College football star at 17.
Drafted by New England Patriots at 20.
Signs $40 million deal with New England Patriots at 23.
Convicted Killer at 25.
Dead in apparent suicide at 27.
As most of us in sports know, stats
never tell the whole story.
The stats certainly can't quantify the loss his fiancee and 5-year-old daughter must feel today. The numbers can't describe the troubled kid Hernandez was at 16, when his father died after complications from hernia surgery -- though some say Hernandez was troubled even before that. The figures don't detail the failed drug tests in college, or all the coaches who were worried about his "off the field activities," but turned their heads because Hernandez was such a football talent.
And, of course, no statistic could ever put a value on the life of the man Hernandez was convicted of killing
in 2013, Odin L. Lloyd, a father of two who was 27 years old at the time of his murder.
Today, some are questioning why Hernandez would take his own life -- Massachusetts prison officials say he hung himself in his cell -- just when things seemed to be looking better for his future. It was only a week ago that he was acquitted of two additional murders in a separate case. Although Hernandez was already serving a life sentence without parole for killing Lloyd, his attorneys were hopeful that Hernandez had a chance to be released from prison soon because the 2013 conviction was being automatically reviewed by the state's highest court
Many people will try to make Aaron Hernandez out to be a monster. But doing so misses the point. The truth is that more people than not have watched -- and often enabled -- friends or family members as they spiral out of control. Too many of us stand by, paralyzed when we know people we care about are a danger to others, or themselves.

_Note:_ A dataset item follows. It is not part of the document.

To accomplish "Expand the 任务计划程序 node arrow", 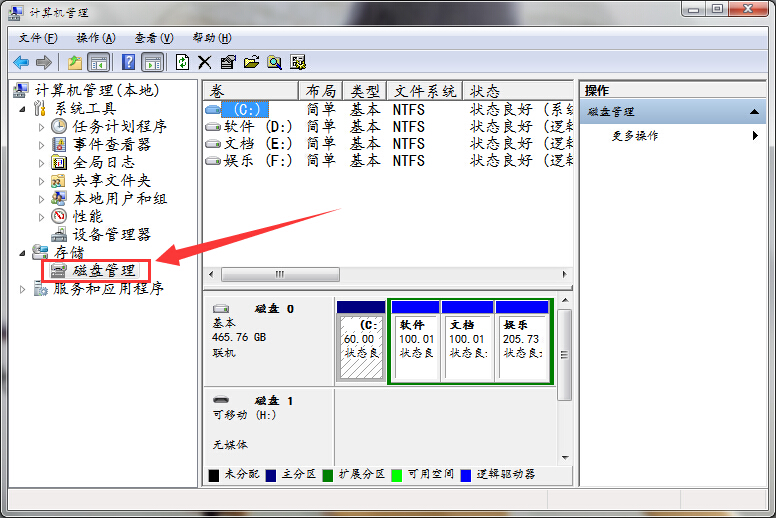I will pos(41,127).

Way too late we ask these questions: When did it start to go so wrong? The first time your kid tried meth or heroin? The first time they started "hanging out with the wrong crowd," as coaches and friends said about Hernandez early on? The first time they played with a gun, or got into a fight at school, as we hear so often in news stories when violent acts are committed?
It may make us feel better to criticize Hernandez for blowing his big chance as a football star, but in your heart, you understand that this is not an just an NFL story -- it's a story we've seen play out many times in our own lives.
So instead of mocking him or shaking your head, use Hernandez's life to look at your own house for signs of early trouble. Because the signs are always there, if we care to see them. If we don't turn our heads.
There were signs in one NFL scouting report
before Hernandez was even drafted: "Self-esteem is quite low; not well-adjusted emotionally, not happy, moods unpredictable, not stable, doesn't take much to set him off, but not an especially jumpy guy," the scout wrote in his report.
Prison officials said Wednesday that the investigation into Hernandez's suicide is ongoing. But no matter how Aaron Hernandez died, I hope in the final seconds of his short life, he found some peace.